- Data records
Segment Open
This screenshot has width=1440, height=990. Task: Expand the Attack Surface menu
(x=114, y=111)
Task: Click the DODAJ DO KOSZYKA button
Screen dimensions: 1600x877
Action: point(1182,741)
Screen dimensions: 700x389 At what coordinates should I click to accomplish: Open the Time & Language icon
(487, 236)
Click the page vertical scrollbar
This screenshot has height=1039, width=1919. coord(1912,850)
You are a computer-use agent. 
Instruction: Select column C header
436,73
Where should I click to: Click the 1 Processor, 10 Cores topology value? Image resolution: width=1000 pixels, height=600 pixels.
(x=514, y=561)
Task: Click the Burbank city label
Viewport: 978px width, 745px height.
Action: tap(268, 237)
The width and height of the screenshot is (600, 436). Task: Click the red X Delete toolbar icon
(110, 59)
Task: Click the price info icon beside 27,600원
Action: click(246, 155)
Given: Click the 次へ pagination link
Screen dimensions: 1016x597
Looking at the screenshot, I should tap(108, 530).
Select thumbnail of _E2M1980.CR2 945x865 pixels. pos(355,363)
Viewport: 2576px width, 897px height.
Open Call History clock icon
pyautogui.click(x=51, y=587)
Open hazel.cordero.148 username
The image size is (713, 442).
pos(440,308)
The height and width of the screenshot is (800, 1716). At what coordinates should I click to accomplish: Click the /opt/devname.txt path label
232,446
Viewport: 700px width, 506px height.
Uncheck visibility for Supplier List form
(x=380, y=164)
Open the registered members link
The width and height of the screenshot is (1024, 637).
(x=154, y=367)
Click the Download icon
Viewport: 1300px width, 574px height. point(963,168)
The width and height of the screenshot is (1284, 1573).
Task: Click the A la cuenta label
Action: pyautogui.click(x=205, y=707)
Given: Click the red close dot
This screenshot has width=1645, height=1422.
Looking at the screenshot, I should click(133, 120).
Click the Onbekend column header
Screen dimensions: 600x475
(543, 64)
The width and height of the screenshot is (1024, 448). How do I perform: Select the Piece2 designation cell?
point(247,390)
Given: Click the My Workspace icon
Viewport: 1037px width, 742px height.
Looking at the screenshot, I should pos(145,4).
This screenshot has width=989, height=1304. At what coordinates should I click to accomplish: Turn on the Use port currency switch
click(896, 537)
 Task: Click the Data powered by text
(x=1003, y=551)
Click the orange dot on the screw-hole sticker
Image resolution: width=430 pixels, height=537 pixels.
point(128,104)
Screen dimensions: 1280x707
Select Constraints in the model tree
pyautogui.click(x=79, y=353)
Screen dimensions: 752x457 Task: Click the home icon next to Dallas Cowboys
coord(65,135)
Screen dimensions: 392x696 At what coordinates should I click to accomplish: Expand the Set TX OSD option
Segment Closed
- Problem to work on
The whole listing must be reproduced exactly. Do not skip a line.

- Finished exercise
This screenshot has width=1440, height=990. Task: Expand the Attack Surface menu
(x=114, y=111)
Task: Click the DODAJ DO KOSZYKA button
Screen dimensions: 1600x877
Action: point(1182,741)
Screen dimensions: 700x389 At what coordinates should I click to accomplish: Open the Time & Language icon
(487, 236)
Click the page vertical scrollbar
This screenshot has height=1039, width=1919. coord(1912,850)
You are a computer-use agent. 
Instruction: Select column C header
436,73
Where should I click to: Click the 1 Processor, 10 Cores topology value? Image resolution: width=1000 pixels, height=600 pixels.
(x=514, y=561)
Task: Click the Burbank city label
Viewport: 978px width, 745px height.
Action: tap(268, 237)
The width and height of the screenshot is (600, 436). Task: Click the red X Delete toolbar icon
(110, 59)
Task: Click the price info icon beside 27,600원
Action: click(246, 155)
Given: Click the 次へ pagination link
Screen dimensions: 1016x597
Looking at the screenshot, I should tap(108, 530).
Select thumbnail of _E2M1980.CR2 945x865 pixels. pos(355,363)
Viewport: 2576px width, 897px height.
Open Call History clock icon
pyautogui.click(x=51, y=587)
Open hazel.cordero.148 username
The image size is (713, 442).
pos(440,308)
The height and width of the screenshot is (800, 1716). At what coordinates should I click to accomplish: Click the /opt/devname.txt path label
232,446
Viewport: 700px width, 506px height.
Uncheck visibility for Supplier List form
(x=380, y=164)
Open the registered members link
The width and height of the screenshot is (1024, 637).
(x=154, y=367)
Click the Download icon
Viewport: 1300px width, 574px height. point(963,168)
The width and height of the screenshot is (1284, 1573).
Task: Click the A la cuenta label
Action: pyautogui.click(x=205, y=707)
Given: Click the red close dot
This screenshot has width=1645, height=1422.
Looking at the screenshot, I should click(133, 120).
Click the Onbekend column header
Screen dimensions: 600x475
(543, 64)
The width and height of the screenshot is (1024, 448). How do I perform: Select the Piece2 designation cell?
point(247,390)
Given: Click the My Workspace icon
Viewport: 1037px width, 742px height.
Looking at the screenshot, I should pos(145,4).
This screenshot has width=989, height=1304. At what coordinates should I click to accomplish: Turn on the Use port currency switch
click(896, 537)
 Task: Click the Data powered by text
(x=1003, y=551)
Click the orange dot on the screw-hole sticker
Image resolution: width=430 pixels, height=537 pixels.
point(128,104)
Screen dimensions: 1280x707
Select Constraints in the model tree
pyautogui.click(x=79, y=353)
Screen dimensions: 752x457 Task: Click the home icon next to Dallas Cowboys
coord(65,135)
Screen dimensions: 392x696 At what coordinates should I click to accomplish: Expand the Set TX OSD option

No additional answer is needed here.